WORK TO DO » Please locate each line in the listing below that contains the string "height", and copy those lines out in full.

EXERCISE INPUT »
========================================================================

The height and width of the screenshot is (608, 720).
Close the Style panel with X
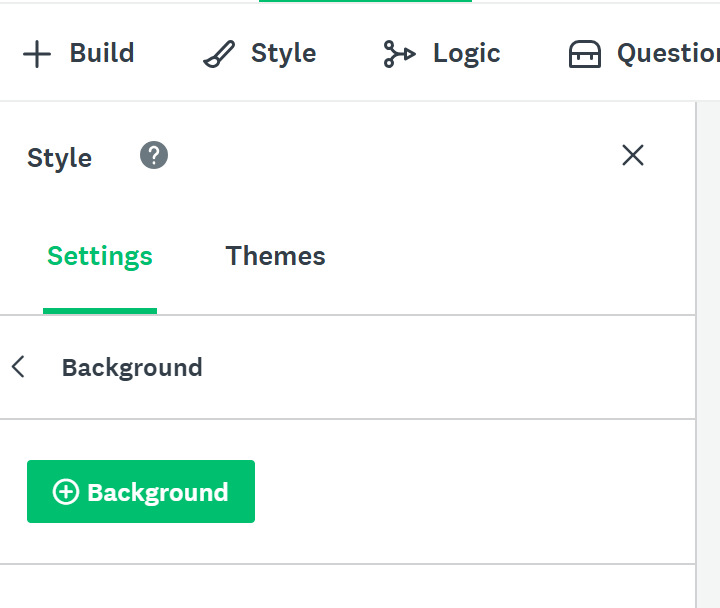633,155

========================================================================

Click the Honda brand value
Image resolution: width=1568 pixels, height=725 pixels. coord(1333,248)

========================================================================

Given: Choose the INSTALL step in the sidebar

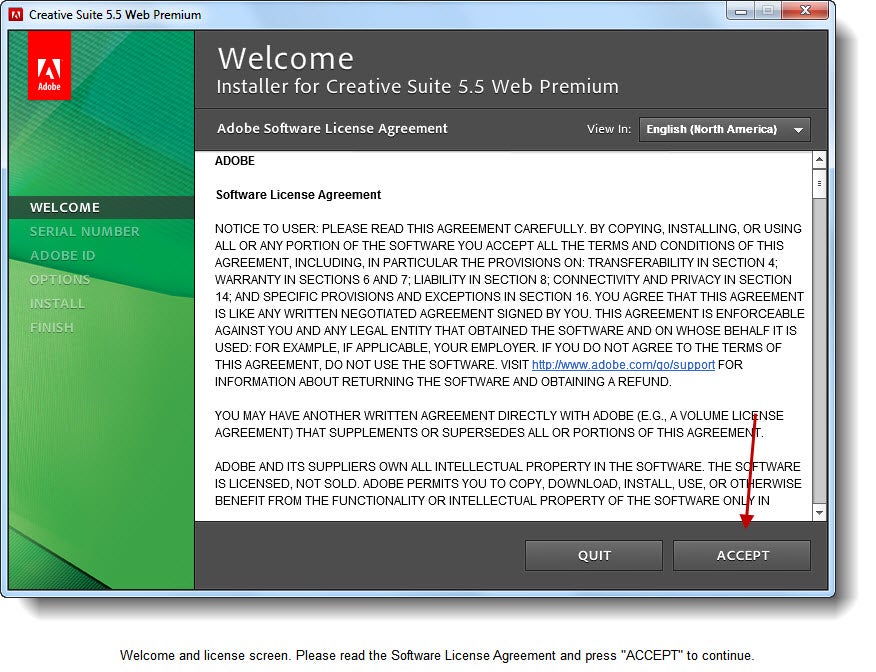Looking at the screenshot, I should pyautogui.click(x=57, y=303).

========================================================================

SOLUTION FOR THIS TASK »
The height and width of the screenshot is (608, 720).
Image resolution: width=1568 pixels, height=725 pixels. coord(1333,248)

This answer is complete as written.